> **What is expected**
Show every line of the items below that contains the word "cell". Case counts.

> **Raw data**
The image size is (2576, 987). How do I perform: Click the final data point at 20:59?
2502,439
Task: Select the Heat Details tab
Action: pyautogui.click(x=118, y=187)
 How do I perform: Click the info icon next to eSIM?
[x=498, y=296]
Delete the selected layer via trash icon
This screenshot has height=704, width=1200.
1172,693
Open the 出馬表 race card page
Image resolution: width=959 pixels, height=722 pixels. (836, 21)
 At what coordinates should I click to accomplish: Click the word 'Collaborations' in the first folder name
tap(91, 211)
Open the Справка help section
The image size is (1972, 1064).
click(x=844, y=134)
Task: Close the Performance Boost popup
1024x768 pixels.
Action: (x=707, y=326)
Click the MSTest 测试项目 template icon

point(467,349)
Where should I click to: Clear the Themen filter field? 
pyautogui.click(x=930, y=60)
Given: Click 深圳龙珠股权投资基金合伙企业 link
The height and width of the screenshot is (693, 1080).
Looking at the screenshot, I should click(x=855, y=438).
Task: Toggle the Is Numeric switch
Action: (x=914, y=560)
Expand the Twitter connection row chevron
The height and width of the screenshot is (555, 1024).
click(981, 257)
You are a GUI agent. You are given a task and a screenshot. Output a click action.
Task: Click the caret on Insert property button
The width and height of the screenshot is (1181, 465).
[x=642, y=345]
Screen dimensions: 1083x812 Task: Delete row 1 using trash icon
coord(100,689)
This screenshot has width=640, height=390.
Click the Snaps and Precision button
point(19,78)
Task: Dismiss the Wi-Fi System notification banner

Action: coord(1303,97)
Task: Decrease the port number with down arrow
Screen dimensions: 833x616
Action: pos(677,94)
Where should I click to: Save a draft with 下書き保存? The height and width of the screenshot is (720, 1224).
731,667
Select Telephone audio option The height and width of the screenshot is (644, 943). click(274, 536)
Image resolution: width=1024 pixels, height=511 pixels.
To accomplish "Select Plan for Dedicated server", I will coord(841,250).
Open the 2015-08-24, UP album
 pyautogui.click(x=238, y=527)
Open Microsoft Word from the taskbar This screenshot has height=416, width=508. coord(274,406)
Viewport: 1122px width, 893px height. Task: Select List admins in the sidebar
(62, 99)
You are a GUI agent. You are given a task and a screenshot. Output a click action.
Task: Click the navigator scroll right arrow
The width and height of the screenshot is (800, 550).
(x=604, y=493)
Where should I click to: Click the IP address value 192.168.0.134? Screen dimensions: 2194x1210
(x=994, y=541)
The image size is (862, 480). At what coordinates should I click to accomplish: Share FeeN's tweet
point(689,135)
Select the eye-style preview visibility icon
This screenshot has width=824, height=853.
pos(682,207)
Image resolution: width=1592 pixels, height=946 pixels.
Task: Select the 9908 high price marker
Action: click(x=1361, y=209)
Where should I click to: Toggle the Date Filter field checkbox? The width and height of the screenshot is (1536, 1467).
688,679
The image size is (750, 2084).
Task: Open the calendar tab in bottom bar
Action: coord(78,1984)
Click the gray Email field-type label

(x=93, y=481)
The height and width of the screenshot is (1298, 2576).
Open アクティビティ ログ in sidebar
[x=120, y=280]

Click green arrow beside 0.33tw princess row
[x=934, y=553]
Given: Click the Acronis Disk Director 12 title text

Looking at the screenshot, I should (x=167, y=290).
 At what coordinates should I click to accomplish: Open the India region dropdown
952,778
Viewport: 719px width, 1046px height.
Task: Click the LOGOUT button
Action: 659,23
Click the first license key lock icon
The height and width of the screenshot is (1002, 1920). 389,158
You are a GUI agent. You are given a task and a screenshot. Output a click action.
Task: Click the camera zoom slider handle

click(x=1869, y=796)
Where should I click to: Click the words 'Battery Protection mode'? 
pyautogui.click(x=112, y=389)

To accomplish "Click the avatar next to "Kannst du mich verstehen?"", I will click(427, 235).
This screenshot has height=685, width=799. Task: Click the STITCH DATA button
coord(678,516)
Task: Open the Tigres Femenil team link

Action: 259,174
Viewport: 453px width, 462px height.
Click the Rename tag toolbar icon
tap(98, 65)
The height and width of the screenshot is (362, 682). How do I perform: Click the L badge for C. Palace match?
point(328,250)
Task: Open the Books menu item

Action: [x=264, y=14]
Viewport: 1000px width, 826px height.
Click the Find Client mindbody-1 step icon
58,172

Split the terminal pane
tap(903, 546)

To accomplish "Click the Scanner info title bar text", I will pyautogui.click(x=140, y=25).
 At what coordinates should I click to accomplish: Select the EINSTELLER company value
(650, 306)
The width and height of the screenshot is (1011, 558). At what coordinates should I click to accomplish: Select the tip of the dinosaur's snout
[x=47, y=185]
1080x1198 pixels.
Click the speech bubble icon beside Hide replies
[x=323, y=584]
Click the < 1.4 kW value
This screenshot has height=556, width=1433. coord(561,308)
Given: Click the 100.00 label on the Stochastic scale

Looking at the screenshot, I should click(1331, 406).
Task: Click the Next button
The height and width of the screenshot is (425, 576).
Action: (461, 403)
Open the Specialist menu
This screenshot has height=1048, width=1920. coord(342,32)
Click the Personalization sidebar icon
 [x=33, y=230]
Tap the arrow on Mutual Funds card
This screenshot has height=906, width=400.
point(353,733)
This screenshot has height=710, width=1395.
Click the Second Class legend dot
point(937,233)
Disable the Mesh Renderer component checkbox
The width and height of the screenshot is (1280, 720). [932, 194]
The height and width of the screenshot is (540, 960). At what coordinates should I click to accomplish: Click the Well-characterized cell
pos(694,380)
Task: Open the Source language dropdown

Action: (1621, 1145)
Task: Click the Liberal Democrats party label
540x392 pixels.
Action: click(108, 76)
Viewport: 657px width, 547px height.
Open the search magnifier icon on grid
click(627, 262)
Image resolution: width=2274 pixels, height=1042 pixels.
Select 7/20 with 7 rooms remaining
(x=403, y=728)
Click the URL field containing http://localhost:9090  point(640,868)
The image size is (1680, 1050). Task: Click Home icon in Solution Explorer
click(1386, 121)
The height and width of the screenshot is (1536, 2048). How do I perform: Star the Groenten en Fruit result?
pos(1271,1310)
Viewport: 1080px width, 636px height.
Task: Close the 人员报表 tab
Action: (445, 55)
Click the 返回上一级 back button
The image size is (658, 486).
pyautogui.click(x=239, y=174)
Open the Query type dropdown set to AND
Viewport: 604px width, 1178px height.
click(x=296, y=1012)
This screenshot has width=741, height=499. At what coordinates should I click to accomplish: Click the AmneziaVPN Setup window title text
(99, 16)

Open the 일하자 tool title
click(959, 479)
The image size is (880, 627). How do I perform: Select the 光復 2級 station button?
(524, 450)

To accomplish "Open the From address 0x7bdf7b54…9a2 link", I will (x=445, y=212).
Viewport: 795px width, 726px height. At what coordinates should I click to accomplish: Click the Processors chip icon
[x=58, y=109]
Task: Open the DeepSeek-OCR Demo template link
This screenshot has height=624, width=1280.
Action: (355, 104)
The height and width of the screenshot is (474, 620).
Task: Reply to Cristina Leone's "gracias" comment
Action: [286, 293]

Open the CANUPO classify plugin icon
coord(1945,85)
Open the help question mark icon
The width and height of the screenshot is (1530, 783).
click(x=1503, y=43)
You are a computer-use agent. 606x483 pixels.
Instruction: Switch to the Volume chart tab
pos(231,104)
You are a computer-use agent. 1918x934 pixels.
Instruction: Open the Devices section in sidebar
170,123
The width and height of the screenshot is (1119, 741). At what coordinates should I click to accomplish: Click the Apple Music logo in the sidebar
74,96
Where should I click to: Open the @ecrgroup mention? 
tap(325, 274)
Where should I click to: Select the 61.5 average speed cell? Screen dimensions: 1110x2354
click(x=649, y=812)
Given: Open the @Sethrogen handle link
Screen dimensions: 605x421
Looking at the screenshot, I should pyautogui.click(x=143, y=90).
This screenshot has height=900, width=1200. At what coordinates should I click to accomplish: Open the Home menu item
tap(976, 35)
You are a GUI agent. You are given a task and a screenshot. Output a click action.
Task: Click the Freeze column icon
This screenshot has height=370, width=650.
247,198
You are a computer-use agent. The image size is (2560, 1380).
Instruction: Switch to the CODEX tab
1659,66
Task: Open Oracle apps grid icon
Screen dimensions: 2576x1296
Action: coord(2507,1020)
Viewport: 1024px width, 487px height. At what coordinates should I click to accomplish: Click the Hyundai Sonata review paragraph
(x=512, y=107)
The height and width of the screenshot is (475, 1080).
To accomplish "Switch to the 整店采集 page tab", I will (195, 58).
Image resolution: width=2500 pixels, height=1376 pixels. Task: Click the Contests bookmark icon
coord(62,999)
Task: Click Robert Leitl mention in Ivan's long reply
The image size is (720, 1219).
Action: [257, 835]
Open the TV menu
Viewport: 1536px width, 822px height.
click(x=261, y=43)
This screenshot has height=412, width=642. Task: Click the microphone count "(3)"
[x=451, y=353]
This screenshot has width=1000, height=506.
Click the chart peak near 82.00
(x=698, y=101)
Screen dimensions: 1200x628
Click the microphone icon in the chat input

> **Reply**
The height and width of the screenshot is (540, 960). At what coordinates should I click to accomplish: Click the Well-characterized cell
Where should I click to: Select the 61.5 average speed cell? Screen dimensions: 1110x2354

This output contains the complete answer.